Selected passage:
★ ★ ★

- Conference: Southwestern Athletic Conference
- West Division
- Record: 2–9 (1–8 SWAC)
- Head coach: Monte Coleman (8th season);
- Offensive coordinator: Ted White (1st season)
- Defensive coordinator: Monte Coleman (10th season)
- Home stadium: Golden Lion Stadium

= 2015 Arkansas–Pine Bluff Golden Lions football team =

American college football season

The 2015 Arkansas–Pine Bluff Golden Lions football team represented the University of Arkansas at Pine Bluff in the 2015 NCAA Division I FCS football season. The Golden Lions were led by eighth-year head coach Monte Coleman and played their home games at Golden Lion Stadium as a member of the West Division of the Southwestern Athletic Conference (SWAC). They finished the season 2–9, 1–8 in SWAC play to finish in last place in the West Division.

★ ★ ★

Jobs:
A. Answer these questions about the 2015 Arkansas–Pine Bluff football season summary:
(i) Who was the team's offensive coordinator?
(ii) Where did the team finish in the West Division standings?
(iii) In which NCAA season did the team compete?
B. In the 2015 Arkansas–Pine Bluff football season summary, take the passage starting with "- Head coach: Monte" and going on through "the West Division.", and write it out again with "Lions" substituted for "Golden Lions" wherever it occurs.

Data section:
★ ★ ★

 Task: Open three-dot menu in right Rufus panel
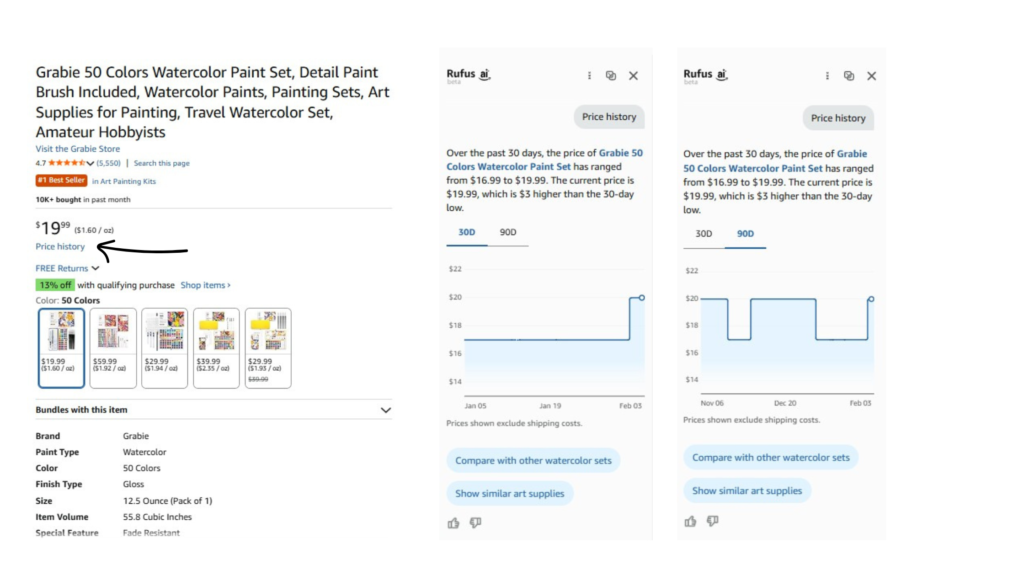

★ ★ ★

Final results:
A.
(i) Ted White
(ii) Last place
(iii) The 2015 NCAA Division I FCS football season

B.
- Head coach: Monte Coleman (8th season);
- Offensive coordinator: Ted White (1st season)
- Defensive coordinator: Monte Coleman (10th season)
- Home stadium: Golden Lion Stadium

= 2015 Arkansas–Pine Bluff Lions football team =

American college football season

The 2015 Arkansas–Pine Bluff Lions football team represented the University of Arkansas at Pine Bluff in the 2015 NCAA Division I FCS football season. The Lions were led by eighth-year head coach Monte Coleman and played their home games at Golden Lion Stadium as a member of the West Division of the Southwestern Athletic Conference (SWAC). They finished the season 2–9, 1–8 in SWAC play to finish in last place in the West Division.